そして、馬英九総統や、来年の総統選挙で対抗馬となる野党民進党の祭英文主席、そして台湾経済界の方々と会談しました。
東日本大震災では、台湾から世界最大規模の200億円を超える義援金が届いており、その感謝の意を伝えました。

台湾訪問は昨年に続き2度目となりますが、今回は中国の軍事力の脅威を改めて認識する訪問となりました。
中国は近年、軍事費を毎年10%以上増やし、軍事力を急速に増強、近代化させています。
数年内に空母を持つ見通しです。
そして、その軍事力を背景とした海洋権益拡大の意思は強く、中国周辺海域で示威行為を繰り返しています。
ちょうど一年前には、尖閣諸島周辺領海における漁船衝突事件が起きました。
先週には、民主党代表選の最中の政治空白を狙って、中国軍機が東シナ海の日中中間線を初めて越えてきました。
大油田やガス田が発見されている南シナ海の南沙諸島においても争いが絶えません。

野心をあらわにする中国には、日米同盟を機軸としながら、周辺諸国、特に自由と民主主義という価値観を同じくする台湾、韓国などと連携して対応しなければなりません。
しかし、政権交代以降の2年間、民主党政権の外交は国益を損ない続けています。
沖縄の普天間基地移設問題で日米関係は最悪の状態で、戦略的、多角的な外交は全く望める状況ではありません。

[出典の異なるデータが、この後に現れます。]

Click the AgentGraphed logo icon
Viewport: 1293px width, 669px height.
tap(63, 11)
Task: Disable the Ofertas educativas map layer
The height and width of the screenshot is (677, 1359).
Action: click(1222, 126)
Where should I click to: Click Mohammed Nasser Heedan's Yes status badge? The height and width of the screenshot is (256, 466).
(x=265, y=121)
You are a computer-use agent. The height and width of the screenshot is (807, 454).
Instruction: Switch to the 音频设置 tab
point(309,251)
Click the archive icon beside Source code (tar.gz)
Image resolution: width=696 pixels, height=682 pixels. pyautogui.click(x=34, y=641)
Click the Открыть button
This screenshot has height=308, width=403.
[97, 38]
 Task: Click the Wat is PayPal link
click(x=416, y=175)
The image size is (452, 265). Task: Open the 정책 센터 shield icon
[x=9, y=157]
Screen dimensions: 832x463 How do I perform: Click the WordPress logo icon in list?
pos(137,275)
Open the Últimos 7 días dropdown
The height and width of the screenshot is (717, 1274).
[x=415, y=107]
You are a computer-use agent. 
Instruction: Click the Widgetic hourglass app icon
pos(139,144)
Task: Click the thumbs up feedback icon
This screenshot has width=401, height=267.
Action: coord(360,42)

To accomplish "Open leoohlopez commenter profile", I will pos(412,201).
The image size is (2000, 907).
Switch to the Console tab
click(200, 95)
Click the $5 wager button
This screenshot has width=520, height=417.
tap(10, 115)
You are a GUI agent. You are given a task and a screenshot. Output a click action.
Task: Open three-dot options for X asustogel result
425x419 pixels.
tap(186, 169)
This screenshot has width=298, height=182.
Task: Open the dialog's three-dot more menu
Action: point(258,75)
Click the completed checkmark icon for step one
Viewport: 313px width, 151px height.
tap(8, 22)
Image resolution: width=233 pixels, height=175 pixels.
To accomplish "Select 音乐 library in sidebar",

私は国際会議での講演で、日本と台湾が良好な関係を築くこと、特に人や文化の交流の重要性を話しました。
現在でも人の往来は活発ですが、昨年にはそれぞれ都心に近い羽田-台北松山空港便が就航して日帰りも可能となり、さらに交流が進むことが期待されます。
新たな文化交流も動き始めています。
馬総統は私達との会談で、日本で初めての台湾故宮博物館の展覧会を開くと表明されました。
また、NHKのど自慢が10月に台北で開催されることが、台湾で大きな話題となっています。
総務大臣当時、台湾開催に道筋をつけた私にとっても非常に感慨深いものがあります。

台湾は日本に強い関心と大きな期待を寄せています。
経済的なつながりも強い日本と台湾が、隣人としてより親しく、多層的に関係を深めることが、両者の発展にのみならず東アジアの平和と安定にとっても重要です。
私も引き続き日本と台湾の友好に力を尽くしてまいります。